Essential Contracts And Policies
A few well-drafted documents will do a lot of heavy lifting for your risk management and customer experience. Not every business needs all of these, but most will need several.
- Customer Terms and Conditions: Set out what you provide, how and when you’ll be paid, what happens if things change, and how disputes are handled.
- Website Terms of Use: Rules for using your website or app, including acceptable use and IP ownership. If you sell online, add eCommerce terms covering orders, delivery and refunds. Consider publishing dedicated Website Terms of Use that reflect your actual processes.
- Privacy Policy: If the APPs apply to you (or you choose to adopt APP standards), your Privacy Policy explains what personal information you collect, why you collect it, and how you store and share it.
- Supplier/Service Agreements: Contracts with key suppliers, manufacturers, freelancers or service providers - so timeframes, deliverables, IP and confidentiality are clear.
- Employment Agreements: Written employment contracts and core workplace policies help you meet Fair Work requirements and prevent misunderstandings.
- Non-Disclosure Agreement (NDA): Protects confidential information when you’re exploring a partnership, pitching to investors, or sharing early-stage ideas.
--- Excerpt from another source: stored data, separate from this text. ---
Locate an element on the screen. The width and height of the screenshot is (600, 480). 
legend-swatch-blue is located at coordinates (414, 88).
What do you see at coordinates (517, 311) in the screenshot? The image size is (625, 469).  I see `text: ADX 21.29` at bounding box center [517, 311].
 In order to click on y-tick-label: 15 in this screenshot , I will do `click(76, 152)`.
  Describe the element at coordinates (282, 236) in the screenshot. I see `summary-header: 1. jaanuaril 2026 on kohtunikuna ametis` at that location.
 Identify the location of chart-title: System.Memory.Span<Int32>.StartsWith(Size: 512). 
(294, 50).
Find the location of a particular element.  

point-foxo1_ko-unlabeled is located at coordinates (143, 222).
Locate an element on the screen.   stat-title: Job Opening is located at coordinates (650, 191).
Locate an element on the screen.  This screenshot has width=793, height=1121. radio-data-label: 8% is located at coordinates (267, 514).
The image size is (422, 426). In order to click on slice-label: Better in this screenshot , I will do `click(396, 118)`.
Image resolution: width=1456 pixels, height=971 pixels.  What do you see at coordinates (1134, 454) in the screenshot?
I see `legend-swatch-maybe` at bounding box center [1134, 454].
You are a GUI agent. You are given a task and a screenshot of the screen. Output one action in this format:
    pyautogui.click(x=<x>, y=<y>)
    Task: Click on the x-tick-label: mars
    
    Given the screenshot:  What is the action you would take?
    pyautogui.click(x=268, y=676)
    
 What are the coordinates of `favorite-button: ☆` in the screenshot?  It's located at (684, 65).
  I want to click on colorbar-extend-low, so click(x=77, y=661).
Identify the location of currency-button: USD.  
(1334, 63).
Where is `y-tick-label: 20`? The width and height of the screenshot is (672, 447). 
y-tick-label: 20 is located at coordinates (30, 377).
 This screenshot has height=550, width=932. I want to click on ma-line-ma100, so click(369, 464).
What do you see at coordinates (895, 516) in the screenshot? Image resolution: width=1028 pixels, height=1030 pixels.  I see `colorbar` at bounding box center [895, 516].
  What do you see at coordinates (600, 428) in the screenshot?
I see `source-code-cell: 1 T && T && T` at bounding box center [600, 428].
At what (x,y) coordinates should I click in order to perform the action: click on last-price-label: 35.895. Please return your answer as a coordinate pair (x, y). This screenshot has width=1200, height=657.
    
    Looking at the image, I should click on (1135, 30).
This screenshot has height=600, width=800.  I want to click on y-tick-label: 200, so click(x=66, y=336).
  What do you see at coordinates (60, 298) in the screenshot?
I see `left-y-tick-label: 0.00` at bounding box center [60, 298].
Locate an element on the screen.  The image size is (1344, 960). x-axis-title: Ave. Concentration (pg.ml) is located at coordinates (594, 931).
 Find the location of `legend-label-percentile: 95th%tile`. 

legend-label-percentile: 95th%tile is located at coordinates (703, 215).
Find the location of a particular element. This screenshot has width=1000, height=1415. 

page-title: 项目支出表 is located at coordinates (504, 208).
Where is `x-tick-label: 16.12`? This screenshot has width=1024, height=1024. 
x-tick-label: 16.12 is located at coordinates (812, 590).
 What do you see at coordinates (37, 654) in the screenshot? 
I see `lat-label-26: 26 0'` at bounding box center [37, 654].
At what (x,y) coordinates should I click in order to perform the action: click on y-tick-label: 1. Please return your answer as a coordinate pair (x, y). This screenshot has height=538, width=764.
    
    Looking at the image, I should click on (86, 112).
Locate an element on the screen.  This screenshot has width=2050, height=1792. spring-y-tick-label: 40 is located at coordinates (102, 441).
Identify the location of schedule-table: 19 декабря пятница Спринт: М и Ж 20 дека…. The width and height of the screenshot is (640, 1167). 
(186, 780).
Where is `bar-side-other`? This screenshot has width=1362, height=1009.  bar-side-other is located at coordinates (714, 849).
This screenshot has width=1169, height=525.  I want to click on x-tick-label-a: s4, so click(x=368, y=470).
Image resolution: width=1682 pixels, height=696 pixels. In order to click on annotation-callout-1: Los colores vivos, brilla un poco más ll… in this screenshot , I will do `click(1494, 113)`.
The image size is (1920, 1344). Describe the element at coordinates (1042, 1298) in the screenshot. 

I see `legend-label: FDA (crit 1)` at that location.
- Shareholders Agreement: If there are co-founders or investors, a Shareholders Agreement sets expectations around decision-making, equity, exits and disputes.
- Business Terms (B2B): If you sell to other businesses, use clear Terms of Trade or a master services agreement that fits your sales model.
Templates may look similar online, but the details matter. Contracts work best when they match how your business actually operates and align with Australian law.
Key Takeaways
- Map out your idea, customers, competitors and risks before you launch - it makes the legal setup quicker and more confident.
- Choose a structure that fits your goals and risk profile; companies offer shareholder limited liability, but directors still have personal duties and compliance obligations.
- Register the basics (ABN, business name, and company if applicable), and set up your tax, payroll and digital presence properly from day one.
- Stay on top of permits and licences, the Australian Consumer Law, employment rules, privacy obligations, and IP protection to avoid costly mistakes.
- Put core contracts and policies in place - customer terms, website terms, privacy, supplier agreements, employment documents, and (if relevant) a shareholders agreement.
- If you’re buying a business or joining a franchise, thorough due diligence and contract review are essential before you sign.
- For tax and accounting matters, speak with a qualified accountant; for legal setup and compliance, getting advice early can save time, money and stress.